------ Supplied passage

Search

US-12625887-B2 - System and method for smart categorization of content in a content management system

US12625887B2US 12625887 B2US12625887 B2US 12625887B2US-12625887-B2

Abstract

In accordance with an embodiment, systems and methods described herein can be used, for example with a content management system, to provide recommendations to categorize/classify content into user-defined categories, which in turn provides an opportunity for content managers to place new content into accurate categories effortlessly, based on previously evaluated/categorized content. A recommendation system or tool can use artificial intelligence (AI) techniques to continuously learn from past data, and assist in placing content into a relevant category through automatic categorization/classification of newly created/edited content. The recommendation tool can be implemented and applied across diverse domains by generating feature vectors from contents, creating clusters in the feature space based on previously categorized content, and recommending a category for new content through feature space distance calculation from the clusters.

Inventors

  • Sandip Ghoshal
  • SREEHARSHA KAMIREDDY
  • JASWANTH MARYALA
  • Vivek Peter
  • Hareesh S Kadlabalu

Assignees

  • ORACLE INTERNATIONAL CORPORATION

Dates

Publication Date
20260512
Application Date
20240620
Priority Date
20181018

Claims (20)

  1. 1 . A system for smart categorization of content in a content management system, comprising: a content categorization engine provided at one or more computers, the content categorization engine having access to a taxonomy tree comprising a hierarchical classification structure having a plurality of nodes, wherein the nodes of the taxonomy tree represent categories with which content items can be associated, and wherein each of a plurality of categories or nodes within the taxonomy tree is assigned a cluster that comprises a summarized feature space representation of the feature vectors associated with contents present in that cluster; and a recommendation system that generates feature vectors associated with content items at a content management system, the recommendation system having access to a database of the content categorization engine; wherein the feature vectors associated with the content items are generated based on an evaluation of clusters of content within the taxonomy, including: determining, for a new content item, a plurality of topics associated therewith, and calculating a score for the new content item that represents a probability of the new content item belonging to a particular category represented by the taxonomy tree, and subsequently assessing a similarity between feature vectors associated with the new content item and those of previously determined clusters, and associating, with the new content item, a category associated with a cluster determined in feature space to be similar to that of the new content item.

------------
------ Data rows

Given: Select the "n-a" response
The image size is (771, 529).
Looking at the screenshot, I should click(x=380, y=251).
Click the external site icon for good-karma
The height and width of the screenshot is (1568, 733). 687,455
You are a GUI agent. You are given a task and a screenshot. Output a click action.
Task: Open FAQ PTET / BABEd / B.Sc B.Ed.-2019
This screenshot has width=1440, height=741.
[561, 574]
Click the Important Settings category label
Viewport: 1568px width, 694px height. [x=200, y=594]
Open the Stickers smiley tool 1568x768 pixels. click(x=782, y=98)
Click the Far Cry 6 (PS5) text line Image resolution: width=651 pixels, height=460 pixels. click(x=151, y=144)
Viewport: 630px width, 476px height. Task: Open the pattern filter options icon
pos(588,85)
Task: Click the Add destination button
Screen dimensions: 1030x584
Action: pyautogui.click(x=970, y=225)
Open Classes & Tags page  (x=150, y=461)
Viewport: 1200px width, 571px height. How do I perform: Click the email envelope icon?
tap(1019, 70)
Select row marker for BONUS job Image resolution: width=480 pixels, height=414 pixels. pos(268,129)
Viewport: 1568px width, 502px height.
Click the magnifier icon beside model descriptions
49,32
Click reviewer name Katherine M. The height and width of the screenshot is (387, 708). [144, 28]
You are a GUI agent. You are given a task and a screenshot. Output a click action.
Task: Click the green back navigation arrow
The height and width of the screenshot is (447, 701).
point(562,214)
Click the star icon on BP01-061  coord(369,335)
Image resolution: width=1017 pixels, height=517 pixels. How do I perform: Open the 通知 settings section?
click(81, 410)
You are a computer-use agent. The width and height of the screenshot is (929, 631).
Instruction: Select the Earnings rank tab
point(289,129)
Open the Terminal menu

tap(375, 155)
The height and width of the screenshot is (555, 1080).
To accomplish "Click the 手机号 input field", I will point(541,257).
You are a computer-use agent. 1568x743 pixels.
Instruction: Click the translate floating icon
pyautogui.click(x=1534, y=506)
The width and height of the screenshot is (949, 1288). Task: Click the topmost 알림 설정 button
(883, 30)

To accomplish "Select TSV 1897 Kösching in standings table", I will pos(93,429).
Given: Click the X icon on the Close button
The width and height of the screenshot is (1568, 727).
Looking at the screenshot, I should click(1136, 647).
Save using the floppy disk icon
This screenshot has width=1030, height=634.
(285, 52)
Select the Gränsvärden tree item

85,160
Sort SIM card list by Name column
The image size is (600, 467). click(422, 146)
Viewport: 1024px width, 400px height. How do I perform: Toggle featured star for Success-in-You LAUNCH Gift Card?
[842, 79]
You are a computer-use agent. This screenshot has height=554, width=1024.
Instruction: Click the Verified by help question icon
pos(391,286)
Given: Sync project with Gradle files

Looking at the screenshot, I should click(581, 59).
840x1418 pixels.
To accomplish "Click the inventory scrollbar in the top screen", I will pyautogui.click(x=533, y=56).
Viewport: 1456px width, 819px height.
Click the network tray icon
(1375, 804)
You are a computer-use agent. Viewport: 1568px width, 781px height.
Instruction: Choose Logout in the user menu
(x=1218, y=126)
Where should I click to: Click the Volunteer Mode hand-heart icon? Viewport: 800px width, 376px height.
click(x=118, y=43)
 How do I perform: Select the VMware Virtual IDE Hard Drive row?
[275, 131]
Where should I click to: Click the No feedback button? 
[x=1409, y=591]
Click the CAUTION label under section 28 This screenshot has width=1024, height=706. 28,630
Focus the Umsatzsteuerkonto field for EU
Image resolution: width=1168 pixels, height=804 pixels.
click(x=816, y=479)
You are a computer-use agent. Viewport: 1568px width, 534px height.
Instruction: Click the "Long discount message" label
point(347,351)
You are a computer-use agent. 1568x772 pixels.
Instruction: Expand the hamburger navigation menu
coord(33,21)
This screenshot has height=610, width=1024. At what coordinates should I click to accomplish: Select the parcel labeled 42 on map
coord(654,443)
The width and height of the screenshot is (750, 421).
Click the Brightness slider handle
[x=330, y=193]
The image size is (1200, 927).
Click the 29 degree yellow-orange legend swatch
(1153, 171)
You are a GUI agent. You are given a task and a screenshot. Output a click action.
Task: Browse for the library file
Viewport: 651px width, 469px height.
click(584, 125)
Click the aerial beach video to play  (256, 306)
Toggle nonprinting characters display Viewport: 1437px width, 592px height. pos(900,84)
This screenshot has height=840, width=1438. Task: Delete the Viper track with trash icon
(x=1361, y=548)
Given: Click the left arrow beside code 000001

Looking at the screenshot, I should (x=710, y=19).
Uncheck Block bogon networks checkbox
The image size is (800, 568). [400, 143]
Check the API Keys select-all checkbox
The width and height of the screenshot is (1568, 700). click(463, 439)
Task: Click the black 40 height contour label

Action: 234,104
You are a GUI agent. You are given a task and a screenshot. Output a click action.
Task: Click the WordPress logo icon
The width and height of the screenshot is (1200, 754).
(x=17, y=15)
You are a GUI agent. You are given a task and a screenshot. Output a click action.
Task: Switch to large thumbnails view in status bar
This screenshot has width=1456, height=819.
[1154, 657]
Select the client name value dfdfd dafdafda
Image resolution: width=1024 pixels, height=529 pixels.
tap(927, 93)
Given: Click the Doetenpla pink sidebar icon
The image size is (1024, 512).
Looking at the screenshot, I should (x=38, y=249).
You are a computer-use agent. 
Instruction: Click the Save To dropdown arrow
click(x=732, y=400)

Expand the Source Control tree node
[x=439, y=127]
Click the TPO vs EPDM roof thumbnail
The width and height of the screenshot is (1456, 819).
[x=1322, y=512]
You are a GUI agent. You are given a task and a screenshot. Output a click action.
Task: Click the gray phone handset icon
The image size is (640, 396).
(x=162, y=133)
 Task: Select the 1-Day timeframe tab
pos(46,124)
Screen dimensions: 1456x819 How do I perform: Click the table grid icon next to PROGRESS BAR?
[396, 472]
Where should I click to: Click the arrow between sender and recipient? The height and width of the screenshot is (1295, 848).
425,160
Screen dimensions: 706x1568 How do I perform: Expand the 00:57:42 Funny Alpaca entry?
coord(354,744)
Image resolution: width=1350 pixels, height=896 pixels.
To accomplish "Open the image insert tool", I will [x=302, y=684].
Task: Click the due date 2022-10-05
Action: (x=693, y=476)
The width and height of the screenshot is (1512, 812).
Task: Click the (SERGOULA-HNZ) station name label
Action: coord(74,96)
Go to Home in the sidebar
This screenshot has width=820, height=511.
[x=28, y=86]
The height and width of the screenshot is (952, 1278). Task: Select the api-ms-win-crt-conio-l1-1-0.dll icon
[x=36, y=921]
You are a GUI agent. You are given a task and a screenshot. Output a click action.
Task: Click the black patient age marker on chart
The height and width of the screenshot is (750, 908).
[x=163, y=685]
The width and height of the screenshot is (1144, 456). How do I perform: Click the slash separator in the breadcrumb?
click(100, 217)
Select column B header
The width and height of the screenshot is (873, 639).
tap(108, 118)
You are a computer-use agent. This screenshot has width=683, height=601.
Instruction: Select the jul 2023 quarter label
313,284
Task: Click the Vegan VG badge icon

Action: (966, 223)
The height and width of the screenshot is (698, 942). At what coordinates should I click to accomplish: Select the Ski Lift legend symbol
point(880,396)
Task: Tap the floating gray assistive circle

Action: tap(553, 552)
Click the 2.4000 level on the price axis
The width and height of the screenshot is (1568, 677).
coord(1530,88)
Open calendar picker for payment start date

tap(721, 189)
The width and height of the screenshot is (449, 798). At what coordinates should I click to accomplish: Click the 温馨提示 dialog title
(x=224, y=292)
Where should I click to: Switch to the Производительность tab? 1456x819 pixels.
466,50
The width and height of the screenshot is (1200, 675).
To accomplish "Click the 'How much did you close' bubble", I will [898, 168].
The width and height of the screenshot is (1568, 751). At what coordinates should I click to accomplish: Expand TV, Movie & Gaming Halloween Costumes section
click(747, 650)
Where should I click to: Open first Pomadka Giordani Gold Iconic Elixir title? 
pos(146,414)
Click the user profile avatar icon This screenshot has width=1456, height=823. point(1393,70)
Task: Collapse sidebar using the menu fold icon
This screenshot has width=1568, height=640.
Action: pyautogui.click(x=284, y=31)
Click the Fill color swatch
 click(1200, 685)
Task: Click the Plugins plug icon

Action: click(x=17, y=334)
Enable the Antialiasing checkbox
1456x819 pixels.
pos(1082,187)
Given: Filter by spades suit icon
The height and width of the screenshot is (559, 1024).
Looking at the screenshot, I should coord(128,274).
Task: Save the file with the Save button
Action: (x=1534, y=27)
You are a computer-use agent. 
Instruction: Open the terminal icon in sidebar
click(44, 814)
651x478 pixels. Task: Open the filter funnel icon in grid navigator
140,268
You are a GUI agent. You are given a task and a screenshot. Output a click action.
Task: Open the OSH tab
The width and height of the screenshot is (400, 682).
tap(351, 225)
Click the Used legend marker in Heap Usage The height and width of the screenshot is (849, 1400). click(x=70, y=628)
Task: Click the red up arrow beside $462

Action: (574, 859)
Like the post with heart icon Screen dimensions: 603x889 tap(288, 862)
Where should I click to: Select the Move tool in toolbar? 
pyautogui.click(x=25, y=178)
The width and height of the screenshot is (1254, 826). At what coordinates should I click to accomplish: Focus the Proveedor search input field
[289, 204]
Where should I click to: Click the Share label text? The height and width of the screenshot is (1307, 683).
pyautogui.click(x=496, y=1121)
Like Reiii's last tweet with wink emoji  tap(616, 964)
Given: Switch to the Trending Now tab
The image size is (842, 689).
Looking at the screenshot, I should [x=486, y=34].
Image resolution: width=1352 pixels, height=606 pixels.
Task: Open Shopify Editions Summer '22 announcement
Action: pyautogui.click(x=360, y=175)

------------

### Instructions to follow
Please name the assignee listed on the patent page. These items come from a separate source, not from the patent page.

### Completed task
ORACLE INTERNATIONAL CORPORATION